Re: [iText-questions] Modify Content

Mark Storer Fri, 04 Aug 2006 11:36:37 -0700

> because
> the image was added into a PDF file by myself, I know
> exactly where I put there and all the other infomation
> about the image, so is those enough to enable me to
> delete the image later with iText?


If you're feeling a bit brave, yes... or if your PDF-Fu is Mighty.  But if that 
were the case, you wouldn't need to ask.  Read on Brave One.

Content added by your iText app (so long as no other program has made changes) 
will be the first and/or last content streams in a given page's /Contents array.

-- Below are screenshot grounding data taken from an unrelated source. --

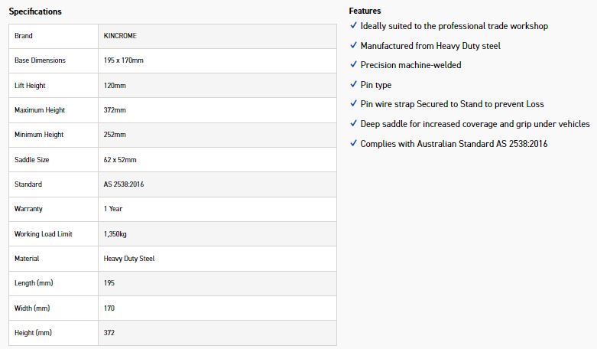Click the checkmark next to 'Deep saddle' feature
The image size is (597, 349).
[x=353, y=123]
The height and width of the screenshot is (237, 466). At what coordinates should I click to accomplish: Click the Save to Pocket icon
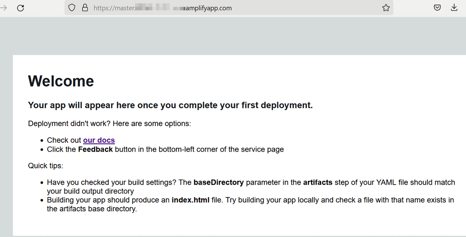tap(437, 8)
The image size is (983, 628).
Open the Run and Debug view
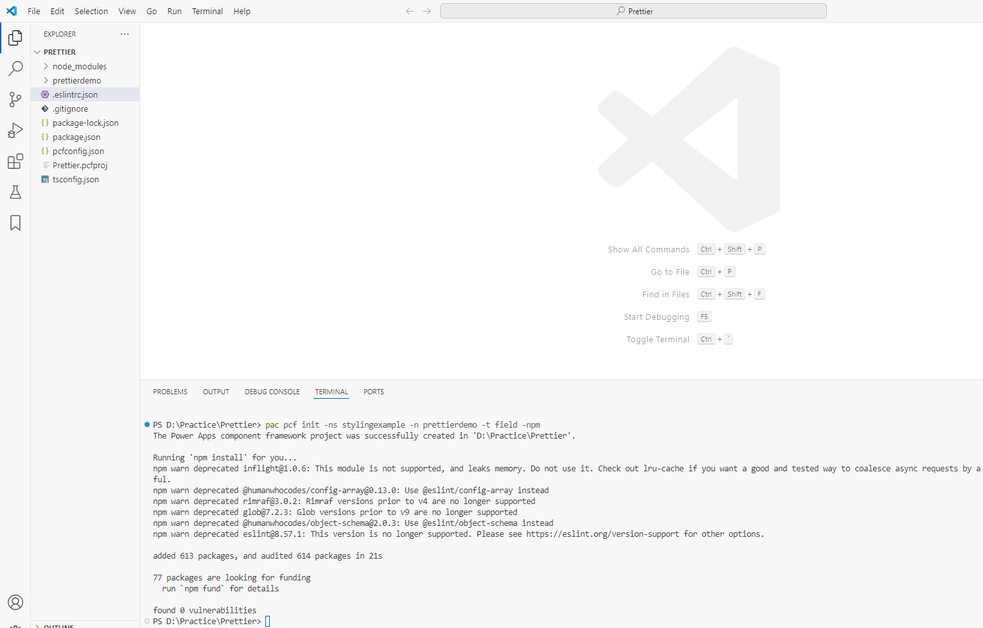click(x=15, y=130)
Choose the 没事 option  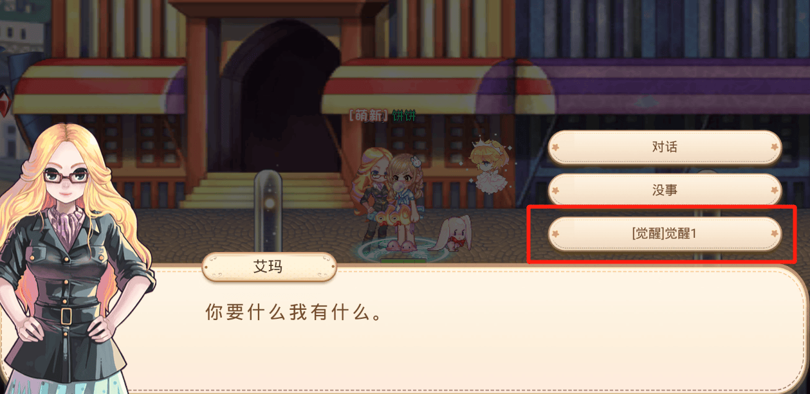[x=665, y=190]
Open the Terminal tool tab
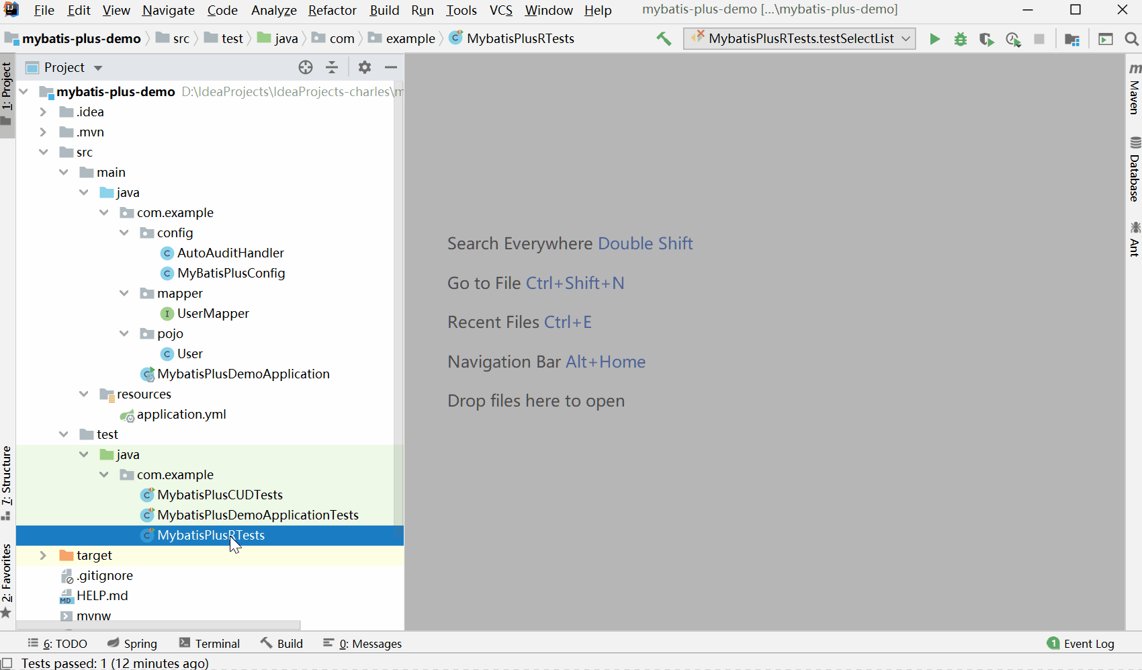1142x670 pixels. pyautogui.click(x=210, y=643)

There's an example called "AddWatermarkPageNumbers" on the "iText by Example" 
page: http://itextdocs.lowagie.com/tutorial/.  If you'll have a look at the 
output PDF in a text editor (Or a tool like windjack.com's PDF Can Opener in 
Acrobat) you'll see that there are three content streams in each page's 
/Contents array.  The first is the 'under' content, the second is the original 
content stream (and there can be more than one stream from the original), and 
the last is the 'over' content.

If all you've added was that image, removing it is a 'simple' matter of 
deleting the appropriate content stream from the /Contents array.  You'll have 
to dig around in the PDF object model... using dictionaries, arrays and streams 
in this case:

----

// this is all off the cuff, so might need some tweaking.
PdfDictionary pageDict = myReader.getPageN( pageNum );
PdfObject pageCont = pageDict.get( PdfName.CONTENTS );
if (pageCont.getType() == PdfObject.ARRAY) {
  PdfArray contArray = (PdfArray)pageCont;
  // how strange.  PdfArrays dont have any 'remove' methods, 
  // but they do expose their internal ArrayList. ;)
  ArrayList contGuts = contArray.getArrayList();
  if (arrayLen > 0 && killOverContent) {
    contGuts.remove( arrayLen - 1 );
  }
  if (arrayLen > 0 && killUnderContent) {
    contGuts.remove( 0 );
  }
}

----

On the other hand, if you've added a number of different things other than the 
image at the same time, you have a bit more work ahead of you.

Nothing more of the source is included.